EXERCISE INPUT START

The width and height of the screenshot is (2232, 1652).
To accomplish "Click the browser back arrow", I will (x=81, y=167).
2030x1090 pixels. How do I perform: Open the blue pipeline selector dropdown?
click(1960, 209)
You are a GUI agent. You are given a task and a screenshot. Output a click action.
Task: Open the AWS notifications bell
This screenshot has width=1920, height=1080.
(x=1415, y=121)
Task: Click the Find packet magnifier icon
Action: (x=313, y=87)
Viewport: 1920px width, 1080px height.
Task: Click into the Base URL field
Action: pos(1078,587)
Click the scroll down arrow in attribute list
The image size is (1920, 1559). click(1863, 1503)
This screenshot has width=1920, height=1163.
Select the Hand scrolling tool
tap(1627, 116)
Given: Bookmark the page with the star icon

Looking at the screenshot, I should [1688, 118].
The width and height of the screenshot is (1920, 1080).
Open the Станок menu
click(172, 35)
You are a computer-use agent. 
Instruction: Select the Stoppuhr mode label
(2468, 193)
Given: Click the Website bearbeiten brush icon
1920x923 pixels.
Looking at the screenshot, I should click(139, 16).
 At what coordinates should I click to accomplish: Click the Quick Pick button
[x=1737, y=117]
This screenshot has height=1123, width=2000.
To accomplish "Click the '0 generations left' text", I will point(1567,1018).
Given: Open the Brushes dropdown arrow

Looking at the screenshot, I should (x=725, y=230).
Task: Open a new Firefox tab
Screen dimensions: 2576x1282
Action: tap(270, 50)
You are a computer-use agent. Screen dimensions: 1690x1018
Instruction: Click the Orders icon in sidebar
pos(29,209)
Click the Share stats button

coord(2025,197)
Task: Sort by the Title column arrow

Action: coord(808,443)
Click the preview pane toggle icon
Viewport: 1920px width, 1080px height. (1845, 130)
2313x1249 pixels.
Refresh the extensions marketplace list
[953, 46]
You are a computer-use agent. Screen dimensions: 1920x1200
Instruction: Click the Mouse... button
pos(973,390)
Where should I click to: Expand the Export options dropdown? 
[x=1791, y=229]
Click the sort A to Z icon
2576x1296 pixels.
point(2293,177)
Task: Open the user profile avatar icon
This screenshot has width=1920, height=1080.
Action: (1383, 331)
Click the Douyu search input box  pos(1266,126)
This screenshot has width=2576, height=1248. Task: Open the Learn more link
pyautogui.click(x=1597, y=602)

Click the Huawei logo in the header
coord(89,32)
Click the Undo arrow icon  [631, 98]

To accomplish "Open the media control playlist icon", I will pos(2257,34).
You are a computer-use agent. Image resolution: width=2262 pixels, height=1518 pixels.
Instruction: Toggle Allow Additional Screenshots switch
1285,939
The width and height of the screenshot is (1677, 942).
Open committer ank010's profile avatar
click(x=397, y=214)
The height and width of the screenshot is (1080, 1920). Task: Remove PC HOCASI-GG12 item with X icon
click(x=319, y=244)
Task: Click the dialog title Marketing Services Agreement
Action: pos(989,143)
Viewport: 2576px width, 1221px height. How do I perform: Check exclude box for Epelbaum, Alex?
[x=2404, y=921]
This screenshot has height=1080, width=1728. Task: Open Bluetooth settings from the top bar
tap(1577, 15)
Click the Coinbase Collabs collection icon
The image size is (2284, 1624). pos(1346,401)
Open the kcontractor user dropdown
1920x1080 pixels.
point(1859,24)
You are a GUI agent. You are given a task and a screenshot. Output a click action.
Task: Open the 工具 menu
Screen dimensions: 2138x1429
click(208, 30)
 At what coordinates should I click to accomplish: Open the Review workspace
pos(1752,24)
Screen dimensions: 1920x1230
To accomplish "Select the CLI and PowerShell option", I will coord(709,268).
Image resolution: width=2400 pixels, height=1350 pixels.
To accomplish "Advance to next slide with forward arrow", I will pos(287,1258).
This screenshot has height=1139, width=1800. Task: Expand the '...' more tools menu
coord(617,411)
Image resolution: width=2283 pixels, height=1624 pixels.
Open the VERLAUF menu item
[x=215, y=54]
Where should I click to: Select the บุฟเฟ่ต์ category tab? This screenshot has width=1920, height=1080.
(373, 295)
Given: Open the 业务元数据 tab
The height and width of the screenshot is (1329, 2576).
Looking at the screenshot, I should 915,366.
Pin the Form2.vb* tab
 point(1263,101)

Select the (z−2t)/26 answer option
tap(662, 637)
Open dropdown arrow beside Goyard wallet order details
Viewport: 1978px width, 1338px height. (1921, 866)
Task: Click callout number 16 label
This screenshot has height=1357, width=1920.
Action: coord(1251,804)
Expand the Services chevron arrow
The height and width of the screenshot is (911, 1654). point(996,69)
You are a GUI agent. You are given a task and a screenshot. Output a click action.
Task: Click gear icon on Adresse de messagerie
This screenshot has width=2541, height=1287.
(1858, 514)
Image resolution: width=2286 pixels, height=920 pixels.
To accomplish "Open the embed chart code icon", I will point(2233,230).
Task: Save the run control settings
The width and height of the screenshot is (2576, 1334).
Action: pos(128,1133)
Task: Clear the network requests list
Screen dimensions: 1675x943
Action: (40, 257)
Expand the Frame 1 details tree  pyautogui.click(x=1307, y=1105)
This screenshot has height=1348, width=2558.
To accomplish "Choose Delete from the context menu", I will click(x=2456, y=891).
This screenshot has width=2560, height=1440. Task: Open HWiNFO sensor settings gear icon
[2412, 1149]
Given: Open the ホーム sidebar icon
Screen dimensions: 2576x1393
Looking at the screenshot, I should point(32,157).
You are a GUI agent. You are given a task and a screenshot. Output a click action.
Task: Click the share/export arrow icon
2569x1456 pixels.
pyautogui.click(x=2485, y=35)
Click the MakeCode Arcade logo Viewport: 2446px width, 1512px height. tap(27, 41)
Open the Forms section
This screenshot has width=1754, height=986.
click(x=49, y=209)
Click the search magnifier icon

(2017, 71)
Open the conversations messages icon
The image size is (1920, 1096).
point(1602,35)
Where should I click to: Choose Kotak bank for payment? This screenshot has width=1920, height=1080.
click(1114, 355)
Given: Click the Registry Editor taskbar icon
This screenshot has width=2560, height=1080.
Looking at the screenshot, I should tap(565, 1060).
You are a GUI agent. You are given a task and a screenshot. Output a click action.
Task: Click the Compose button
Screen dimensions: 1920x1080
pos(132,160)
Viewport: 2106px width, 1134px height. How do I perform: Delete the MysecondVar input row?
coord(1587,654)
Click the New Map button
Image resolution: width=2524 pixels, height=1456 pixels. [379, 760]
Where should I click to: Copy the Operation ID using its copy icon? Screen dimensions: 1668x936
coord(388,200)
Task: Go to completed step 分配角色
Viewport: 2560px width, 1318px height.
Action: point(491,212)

EXERCISE INPUT END

WHAT YOU NEED TO DO:
Write out, please, only the lines from the one with "Given: Open the ホーム sidebar icon" through the last line above, both included and unchanged.

ANSWER BELOW:
Given: Open the ホーム sidebar icon
Screen dimensions: 2576x1393
Looking at the screenshot, I should point(32,157).
You are a GUI agent. You are given a task and a screenshot. Output a click action.
Task: Click the share/export arrow icon
2569x1456 pixels.
pyautogui.click(x=2485, y=35)
Click the MakeCode Arcade logo Viewport: 2446px width, 1512px height. tap(27, 41)
Open the Forms section
This screenshot has width=1754, height=986.
click(x=49, y=209)
Click the search magnifier icon

(2017, 71)
Open the conversations messages icon
The image size is (1920, 1096).
point(1602,35)
Where should I click to: Choose Kotak bank for payment? This screenshot has width=1920, height=1080.
click(1114, 355)
Given: Click the Registry Editor taskbar icon
This screenshot has width=2560, height=1080.
Looking at the screenshot, I should tap(565, 1060).
You are a GUI agent. You are given a task and a screenshot. Output a click action.
Task: Click the Compose button
Screen dimensions: 1920x1080
pos(132,160)
Viewport: 2106px width, 1134px height. How do I perform: Delete the MysecondVar input row?
coord(1587,654)
Click the New Map button
Image resolution: width=2524 pixels, height=1456 pixels. [379, 760]
Where should I click to: Copy the Operation ID using its copy icon? Screen dimensions: 1668x936
coord(388,200)
Task: Go to completed step 分配角色
Viewport: 2560px width, 1318px height.
Action: point(491,212)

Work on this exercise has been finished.